De 11 à 13 ans, Anne est victime d’un fer à repasser. Une mutilation méconnue mais répandue dans certains pays africains, qui consiste à écraser la glande mammaire des jeunes filles afin de ralentir le développement du sein. On a alors dit à Anne qu’il s’agissait d’un “massage des seins” pour empêcher les garçons de la regarder et se concentrer sur ses études.

Désormais installée à Toulouse et mère de trois enfants, la jeune femme a réussi à trouver un certain équilibre dans sa vie, mais le traumatisme qu’elle a subi la hante toujours.

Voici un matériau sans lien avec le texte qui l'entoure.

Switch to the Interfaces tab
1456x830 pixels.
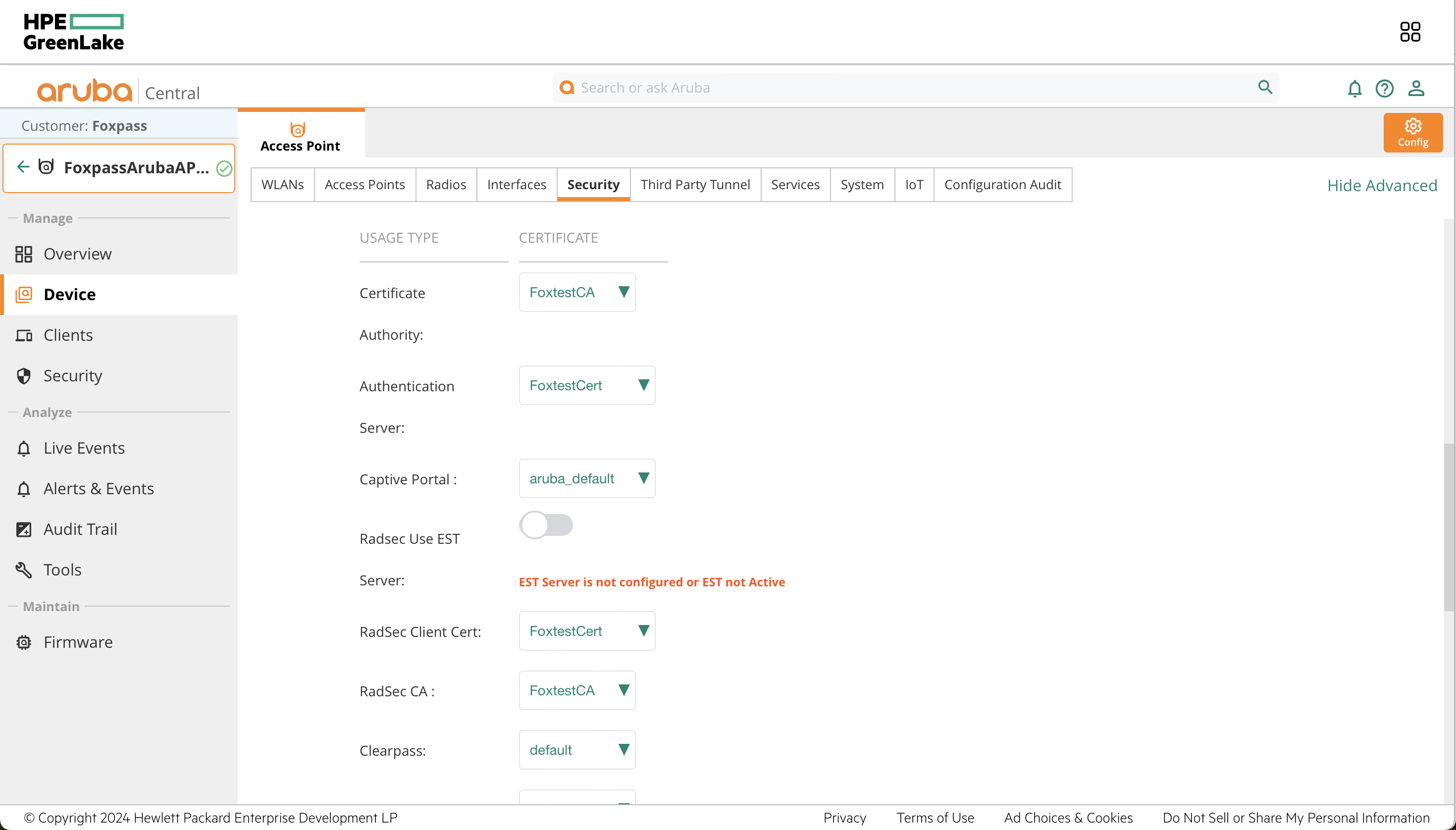point(517,184)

La reconstruction mammaire dont il a bénéficié il y a quelques années n’effacera probablement jamais totalement les blessures psychiques encore enracinées.

Pour Anne, le calvaire a duré deux longues années. A l’aube, sa grand-mère l’emmenait dans l’arrière cuisine de la maison où ses tantes et cousins ​​l’attendaient pour lui brûler la poitrine avec une pierre tout juste sortie des braises. Puis, comme si de rien n’était, les femmes de la famille envoyèrent la petite Anne, blessée, à l’école. “Tout ce que je sais, c’est que je n’ai rien dit. Je pensais que c’était mon tour et que je devais me taire.”

Un jour, à l’âge de 13 ans, Anne apprend que sa petite sœur vient de subir le même sort. Folle de rage, Anne menace ses bourreaux de tout révéler à sa mère, qui vit en France, et d’engager un avocat. Dans sa famille, le fer à repasser s’arrêtait pendant la nuit. Mais “il y a toujours des filles, dans certains pays africains en tout cas, qui subissent ça en silence”, déplore Anna. Elle appelle les nombreuses victimes à sortir du silence et demande que le plastron soit soutenu par l’OMS, au même titre que l’excision.